| GEO Health|
| Fruit, vegetables not necessarily best: research|
| Updated at: 1034 PST, Wednesday, April 28, 2010|
NEW YORK: Our favourite fruits and vegetables are not necessarily the best for us, researchers said.
The most popular fruit and vegetables which people eat as part of their daily diet may not be the healthiest, doctors warn, rather than making up our five-a-day with foods we know and like, we should broaden our tastes and stock up on kale and blueberries, as well as sweet potatoes and papaya. Not only will our palates appreciate the variety, they are better for us than carrots, oranges and other favourites.
The researchers focused on phytonutrients - plant compounds believed to boost the health of the eyes, bone, heart, brain and immune system, cutting the risk of heart disease, cancer and diabetes.
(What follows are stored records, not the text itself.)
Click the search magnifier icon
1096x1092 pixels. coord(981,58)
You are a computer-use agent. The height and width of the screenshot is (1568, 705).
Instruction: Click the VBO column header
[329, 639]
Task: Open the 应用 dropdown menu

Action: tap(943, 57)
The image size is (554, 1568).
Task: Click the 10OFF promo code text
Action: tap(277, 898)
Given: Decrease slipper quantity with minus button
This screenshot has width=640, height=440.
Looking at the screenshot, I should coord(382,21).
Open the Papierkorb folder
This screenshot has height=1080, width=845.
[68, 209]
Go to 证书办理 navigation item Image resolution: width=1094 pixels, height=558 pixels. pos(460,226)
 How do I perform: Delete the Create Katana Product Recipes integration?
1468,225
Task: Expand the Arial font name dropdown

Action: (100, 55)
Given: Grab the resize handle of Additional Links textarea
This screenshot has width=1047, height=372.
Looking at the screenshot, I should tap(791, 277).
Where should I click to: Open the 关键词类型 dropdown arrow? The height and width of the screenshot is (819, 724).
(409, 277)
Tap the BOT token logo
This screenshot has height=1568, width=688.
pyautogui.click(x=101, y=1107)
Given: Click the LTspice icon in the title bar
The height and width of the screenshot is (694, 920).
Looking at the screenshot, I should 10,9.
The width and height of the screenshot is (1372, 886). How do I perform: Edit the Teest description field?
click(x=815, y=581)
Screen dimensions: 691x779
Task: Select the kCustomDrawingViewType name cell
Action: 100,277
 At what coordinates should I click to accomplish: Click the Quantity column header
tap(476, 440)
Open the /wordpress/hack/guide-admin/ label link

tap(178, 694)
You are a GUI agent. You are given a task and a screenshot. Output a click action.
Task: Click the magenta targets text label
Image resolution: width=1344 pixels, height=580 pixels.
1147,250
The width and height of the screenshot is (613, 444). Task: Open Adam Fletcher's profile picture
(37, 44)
They say that although carrots are rich in beta-carotene - a building block of flu-fighting vitamin A sweet potatoes contain nearly twice as much.
Similarly, while it is easy to start the day with a glass of orange juice, a handful of papaya contains 15 times more beta-cryptoxanthin - another vitamin A building block.
Dr Keith Randolph, of U.S. vitamin pill manufacturer, said that while it was well known that many people do not eat enough fruit and vegetables, even those who ate the recommended five-a-day could do better.